Outline of the code:

# create vector rows with values 10,20,...,100
rows=(1:10)*10
# create vector columns with required values of q
columns=c(0.6, 0.7, 0.8, 0.9)
# create empty matrix of pvalues 
pvalues = matrix(0,length(rows),length(columns))
# TODO: fill in matrix pvalues using binom.test

# set names of rows and columns
rownames(pvalues)=rows
colnames(pvalues)=columns
# careful: pvalues[10,] is now 10th row, i.e. value for n=100, 
#          pvalues["10",] is the first row, i.e. value for n=10

# check that for n=10 and q=0.6 you get p-value 0.3769531
pvalues["10","0.6"]

# create x-axis matrix (as in HWr1, part D)
x=matrix(rep(rows,length(columns)),nrow=length(rows))
# matplot command
png("sign.png")
matplot(x,pvalues,type="l",col=c(1:length(columns)),lty=1)
legend("topright",legend=columns,col=c(1:length(columns)),lty=1)
dev.off()

Task B: Welch's t-test on microarray data

Read the microarray data, and preprocess them (last time we worked with preprocessed data).

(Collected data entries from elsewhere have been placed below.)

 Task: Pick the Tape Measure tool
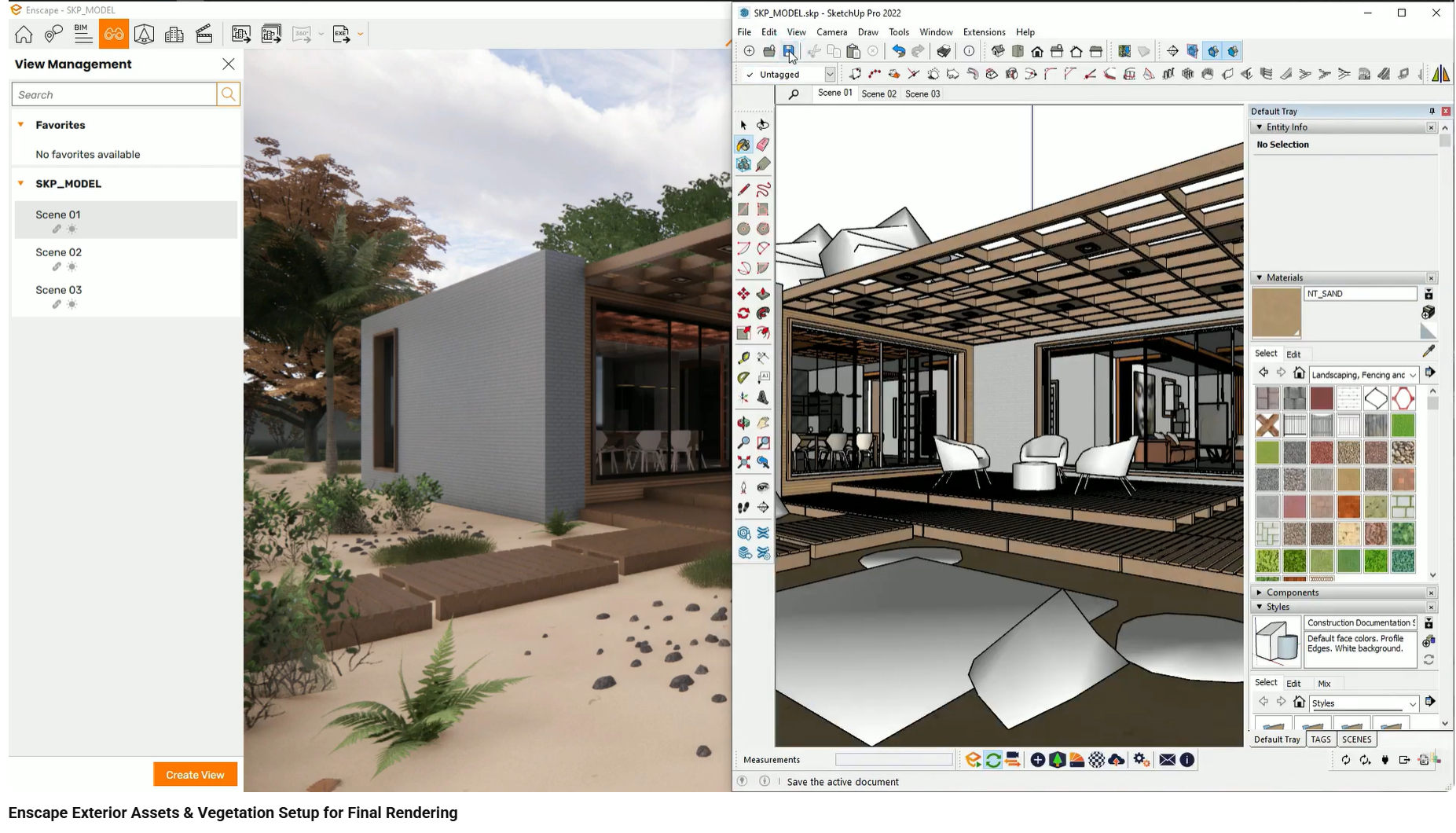click(x=743, y=358)
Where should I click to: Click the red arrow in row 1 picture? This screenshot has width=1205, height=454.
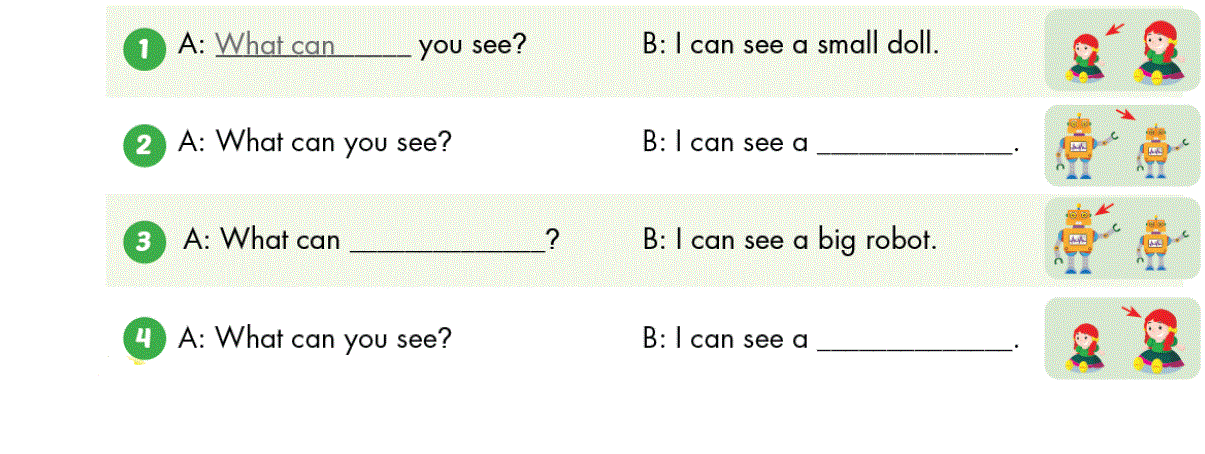point(1115,32)
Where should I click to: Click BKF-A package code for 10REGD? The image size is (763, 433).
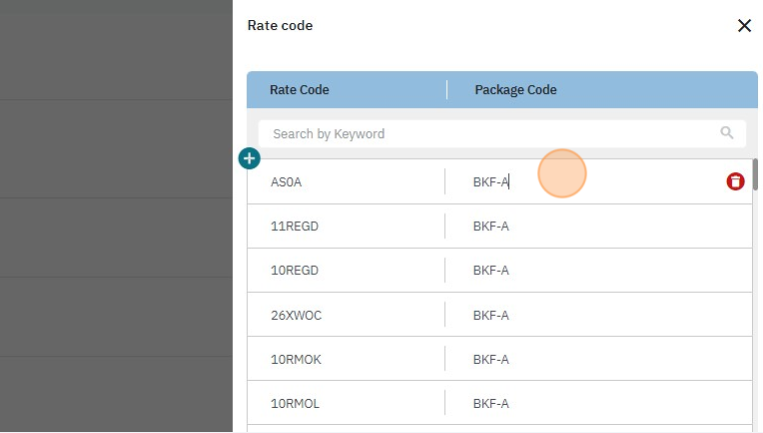[x=491, y=270]
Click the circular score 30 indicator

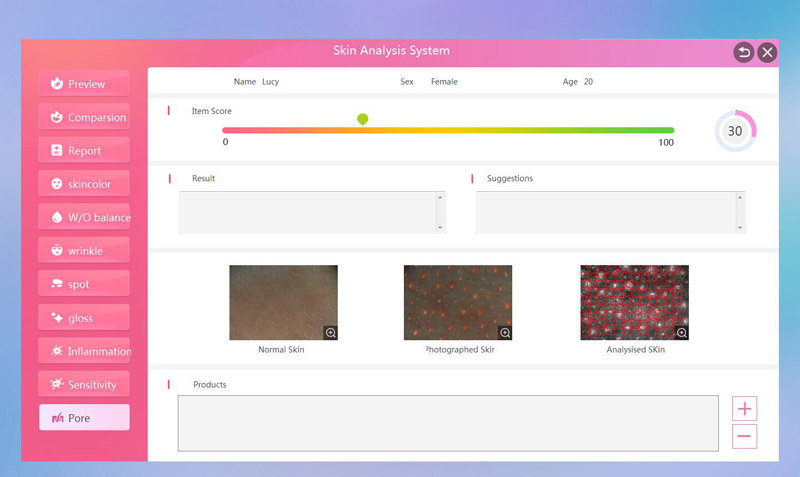tap(735, 131)
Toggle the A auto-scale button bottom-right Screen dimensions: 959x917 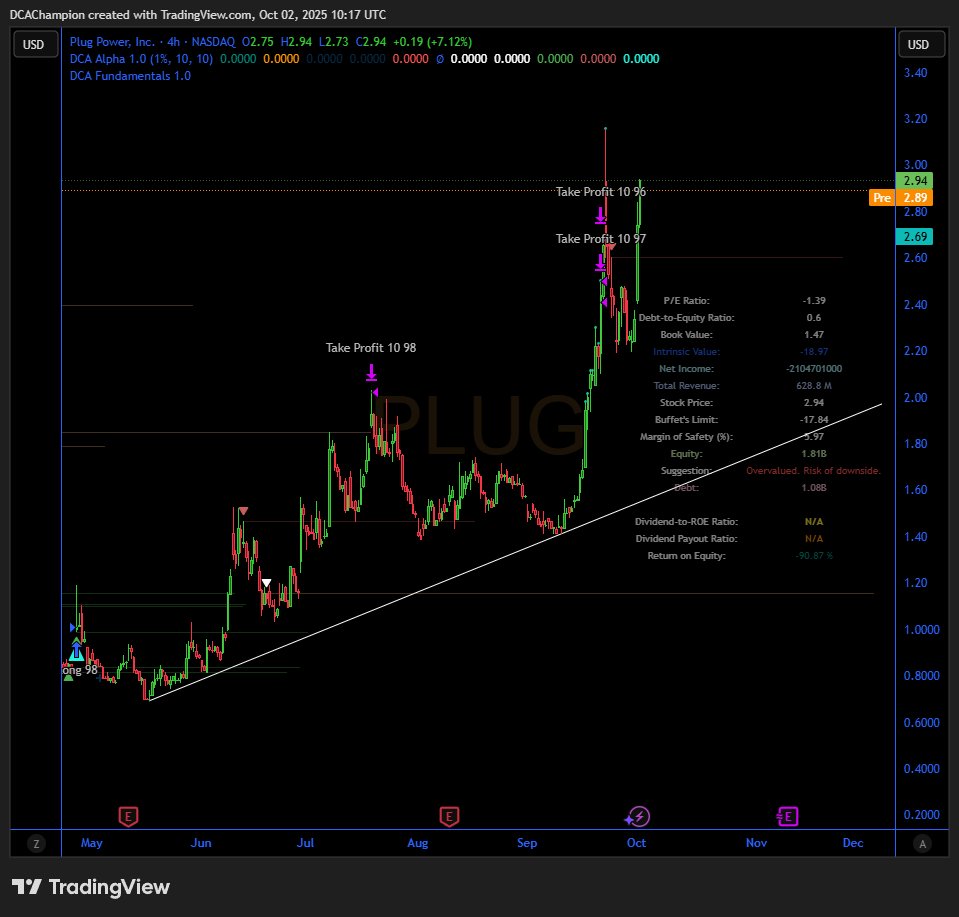pyautogui.click(x=921, y=844)
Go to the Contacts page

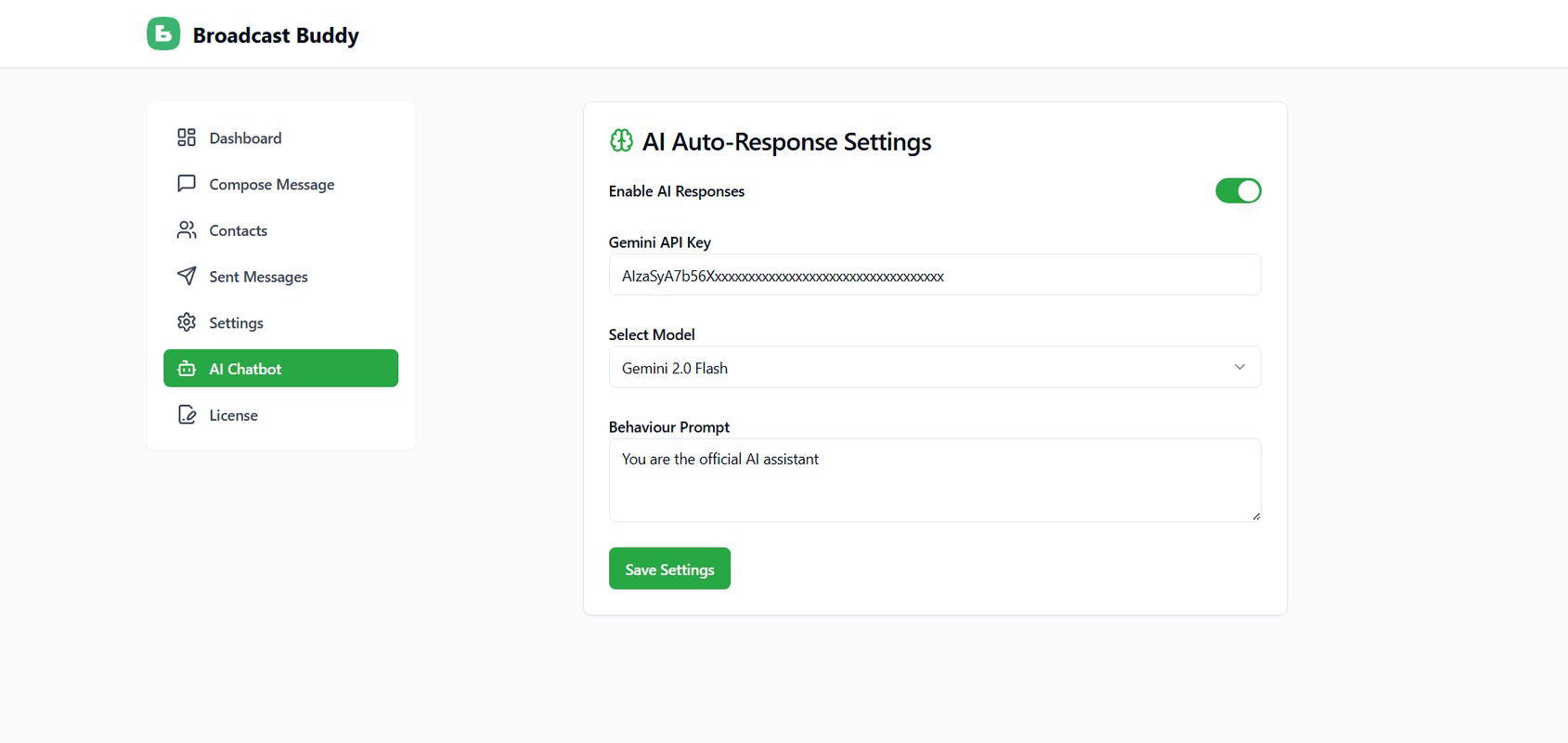pos(238,230)
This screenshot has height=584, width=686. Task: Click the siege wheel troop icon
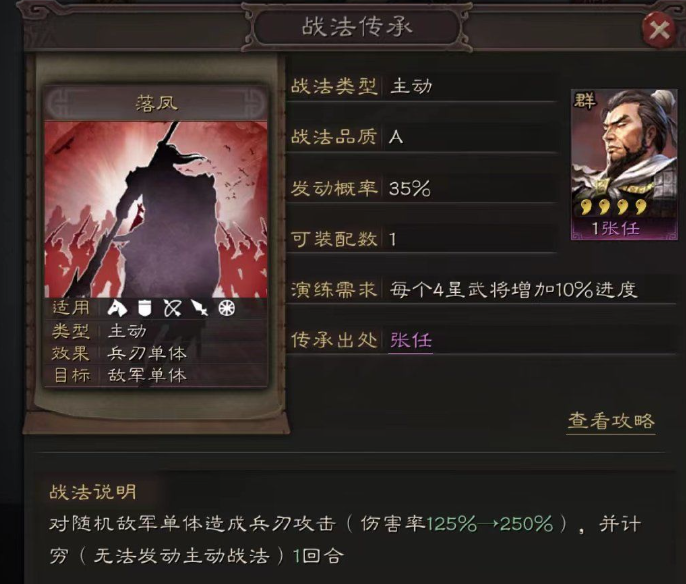(x=227, y=308)
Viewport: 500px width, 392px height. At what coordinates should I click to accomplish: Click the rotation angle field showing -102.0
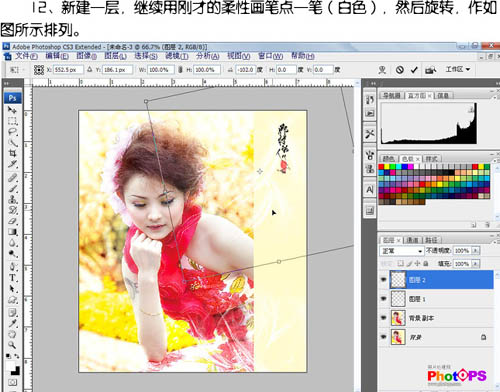tap(246, 70)
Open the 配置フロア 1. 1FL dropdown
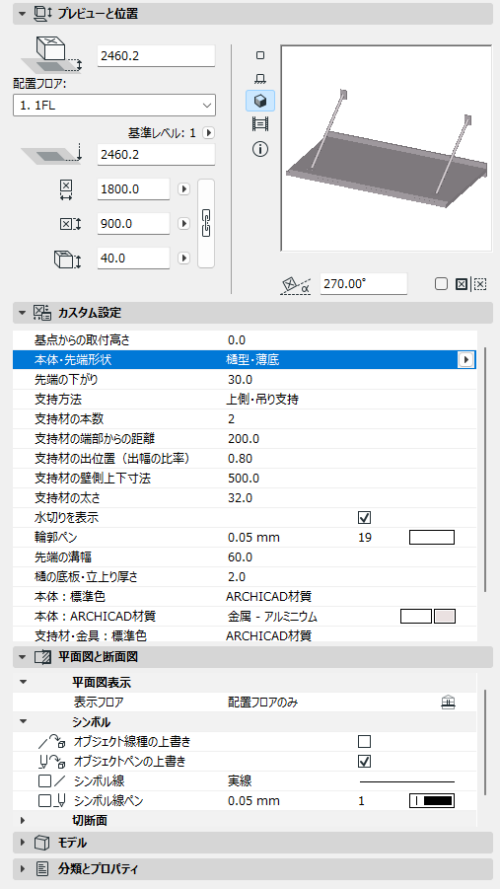The height and width of the screenshot is (889, 500). pos(114,105)

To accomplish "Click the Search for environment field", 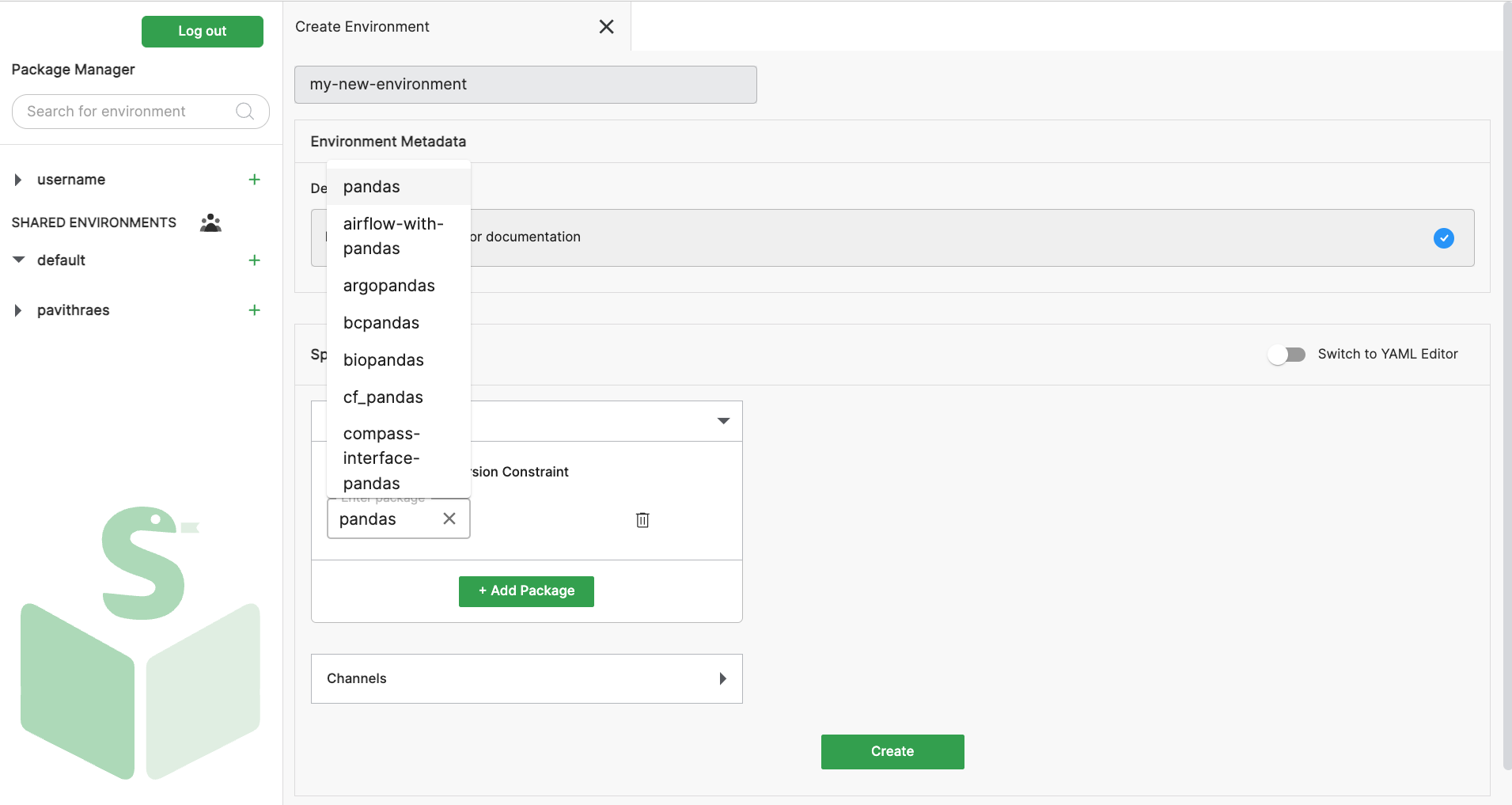I will coord(127,112).
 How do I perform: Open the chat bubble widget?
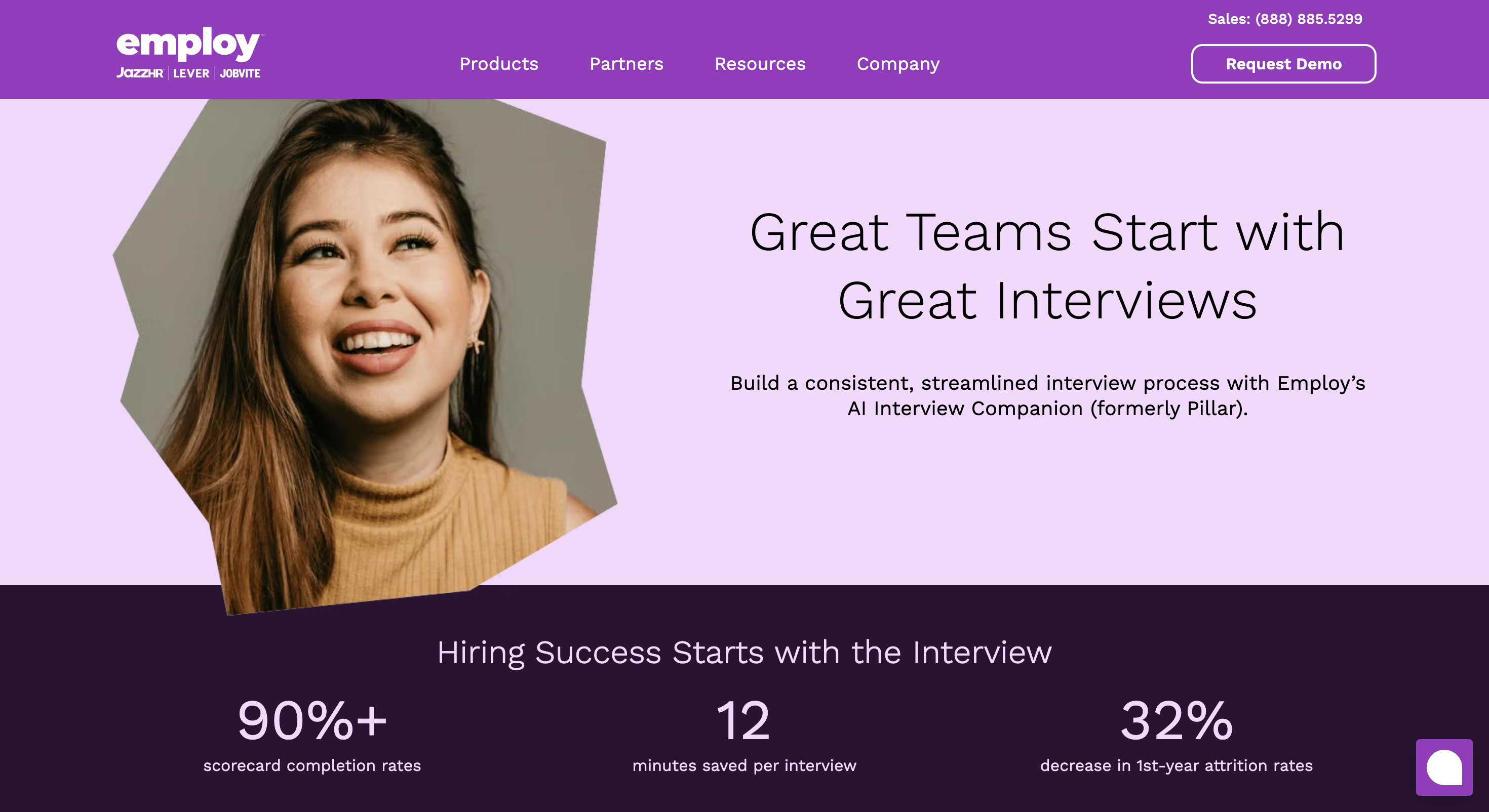[x=1443, y=767]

We first transform it to log scale and then shift and scale values in each column so that median is 0 and sum of squares of values is 1. This makes values more comparable between experiments; in practice more elaborate normalization is often performed. In the rest, work with table a containing preprocessed data.

# read the input file
input = read.table("/tasks/r2/acids.tsv", header=TRUE, row.names=1)
# take logarithm of all the values in the table
input = log2(input)
# compute median of each column
med = apply(input, 2, median)
# shift and scale values
a = scale(input, center=med)

Columns 1,2,3 are control, columns 4,5,6 acetic acid, 7,8,9 benzoate, 10,11,12 propionate, and 13,14,15 sorbate

Write a function my.test which will take as arguments table a and 2 lists of columns (e.g. 1:3 and 4:6) and will run for each row of the table Welch's t-test of the first set of columns versus the second set. It will return the resulting vector of p-values, one for each gene.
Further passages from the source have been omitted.